Les statisticiens dans les rues de Paris contre une délocalisation à Metz
Mis en ligne le 22 octobre 2008
Les agents de la statistique publique (Insee, Dares, etc) ont manifesté et fait grève le 21 octobre dans toute la France, pour protester contre un projet de délocalisation à Metz qui menace selon eux la qualité de leurs travaux, et leur fait craindre un "démantèlement".

Ils protestaient contre la décision du président Sarkozy de délocaliser à l’horizon 2011 un millier d’agents de la statistique publique dans cette ville de Moselle, pour compenser la fermeture de casernes et le départ des militaires et de leurs familles.

Les salariés ont défilé aux cris de "Les chiffres du chômage, le niveau des prix, et hop tout ça, à la poubelle !". Ils portaient des affiches sur lesquelles on pouvait lire "La Metz n’est pas dite" ou encore "Statistiques en caserne, les chiffres au pas".

Au total, la statistique publique compte 8.300 agents en France, dont environ 6.000 à l’Insee. L’Institut économique compte plusieurs directions régionales. 1.500 de ses agents sont basés à Paris. En régions, des défilés ont eu lieuà Toulouse, Nantes et Rennes. D’autres actions ont eu lieu à Lille, Caen, Clermont-Ferrand ou Lyon. Le directeur de l’Insee, Jean-Philippe Cotis, doit rendre "avant le 30 novembre" au gouvernement un rapport tentant de définir "les contours" d’un pôle statistique à Metz, "qui préserve au mieux les intérêts de la statistique publique".

"C’est une décision arbitraire pour compenser une autre décision arbitraire. On nous prend pour des bouche-trous", a réagi dans le cortège parisien Julie Herviant, porte-parole de l’intersyndicale. Selon elle, une délocalisation "privera les statisticiens de nombreux contacts professionnels extérieurs nécessaires pour la connaissance des dossiers".

[Documents fournis]:
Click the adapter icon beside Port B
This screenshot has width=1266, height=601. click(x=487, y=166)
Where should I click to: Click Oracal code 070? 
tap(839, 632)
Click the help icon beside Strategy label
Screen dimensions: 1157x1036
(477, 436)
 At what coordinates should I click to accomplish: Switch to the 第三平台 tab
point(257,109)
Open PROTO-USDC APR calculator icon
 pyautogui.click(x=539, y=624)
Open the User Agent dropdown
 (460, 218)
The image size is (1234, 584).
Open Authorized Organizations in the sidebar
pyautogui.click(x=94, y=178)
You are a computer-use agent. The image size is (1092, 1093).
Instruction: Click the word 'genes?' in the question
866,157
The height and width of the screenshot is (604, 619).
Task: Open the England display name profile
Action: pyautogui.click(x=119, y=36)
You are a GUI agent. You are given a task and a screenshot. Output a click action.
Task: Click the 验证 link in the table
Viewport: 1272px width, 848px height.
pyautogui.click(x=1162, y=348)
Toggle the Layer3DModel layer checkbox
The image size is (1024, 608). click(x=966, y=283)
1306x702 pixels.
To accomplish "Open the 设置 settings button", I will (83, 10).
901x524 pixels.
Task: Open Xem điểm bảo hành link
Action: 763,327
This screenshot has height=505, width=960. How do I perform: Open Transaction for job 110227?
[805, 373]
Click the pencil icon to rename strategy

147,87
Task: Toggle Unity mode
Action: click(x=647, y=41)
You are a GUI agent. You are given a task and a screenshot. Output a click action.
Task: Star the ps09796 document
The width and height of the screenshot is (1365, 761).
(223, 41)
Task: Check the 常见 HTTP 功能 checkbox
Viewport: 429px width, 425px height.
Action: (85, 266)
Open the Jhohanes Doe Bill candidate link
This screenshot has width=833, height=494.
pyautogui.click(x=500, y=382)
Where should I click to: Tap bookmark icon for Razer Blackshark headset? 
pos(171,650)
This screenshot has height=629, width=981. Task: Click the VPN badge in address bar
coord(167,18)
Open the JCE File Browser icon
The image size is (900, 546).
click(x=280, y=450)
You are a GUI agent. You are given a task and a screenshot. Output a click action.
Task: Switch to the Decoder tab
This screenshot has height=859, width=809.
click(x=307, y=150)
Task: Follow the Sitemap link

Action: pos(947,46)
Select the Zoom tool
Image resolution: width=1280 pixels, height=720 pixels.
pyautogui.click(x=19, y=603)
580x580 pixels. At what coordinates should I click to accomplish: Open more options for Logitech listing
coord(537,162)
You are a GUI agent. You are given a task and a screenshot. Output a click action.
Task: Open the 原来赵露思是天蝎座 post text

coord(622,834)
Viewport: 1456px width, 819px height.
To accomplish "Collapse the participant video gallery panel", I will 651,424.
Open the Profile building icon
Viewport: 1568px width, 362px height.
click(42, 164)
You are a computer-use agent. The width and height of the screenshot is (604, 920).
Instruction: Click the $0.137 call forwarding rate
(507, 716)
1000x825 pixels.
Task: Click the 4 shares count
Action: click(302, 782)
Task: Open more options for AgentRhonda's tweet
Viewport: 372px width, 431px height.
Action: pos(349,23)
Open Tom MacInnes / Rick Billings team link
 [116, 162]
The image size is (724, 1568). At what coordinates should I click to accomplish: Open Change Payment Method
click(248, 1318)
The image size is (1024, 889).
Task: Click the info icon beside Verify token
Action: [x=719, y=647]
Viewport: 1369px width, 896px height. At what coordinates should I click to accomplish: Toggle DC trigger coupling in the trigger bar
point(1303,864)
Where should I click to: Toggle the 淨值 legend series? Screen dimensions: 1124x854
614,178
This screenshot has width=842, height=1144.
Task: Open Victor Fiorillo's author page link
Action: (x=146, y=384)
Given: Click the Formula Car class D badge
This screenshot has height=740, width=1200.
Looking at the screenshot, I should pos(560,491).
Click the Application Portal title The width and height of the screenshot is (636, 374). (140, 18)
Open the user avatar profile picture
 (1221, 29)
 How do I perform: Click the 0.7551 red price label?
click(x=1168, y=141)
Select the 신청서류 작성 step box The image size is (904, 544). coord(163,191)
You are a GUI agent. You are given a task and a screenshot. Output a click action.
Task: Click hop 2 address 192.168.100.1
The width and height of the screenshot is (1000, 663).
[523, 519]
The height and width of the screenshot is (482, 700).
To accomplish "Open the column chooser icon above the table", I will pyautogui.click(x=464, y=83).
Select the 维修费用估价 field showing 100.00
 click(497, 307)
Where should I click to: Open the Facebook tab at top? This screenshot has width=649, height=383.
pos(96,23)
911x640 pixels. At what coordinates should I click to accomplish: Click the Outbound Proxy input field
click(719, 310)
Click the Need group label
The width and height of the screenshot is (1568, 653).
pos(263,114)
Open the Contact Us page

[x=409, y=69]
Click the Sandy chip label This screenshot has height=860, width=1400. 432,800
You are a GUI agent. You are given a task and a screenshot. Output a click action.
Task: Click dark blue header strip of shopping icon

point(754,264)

[Consignes]:
1. D'après le texte sur la délocalisation de la statistique publique, combien d'agents compte l'Insee?
2. Relevez dans le texte sur la délocalisation de la statistique publique toutes les villes de région où des défilés ou d'autres actions ont eu lieu.

[Corrigé]:
1. Environ 6 000 agents.

2. Toulouse, Nantes, Rennes, Lille, Caen, Clermont-Ferrand, Lyon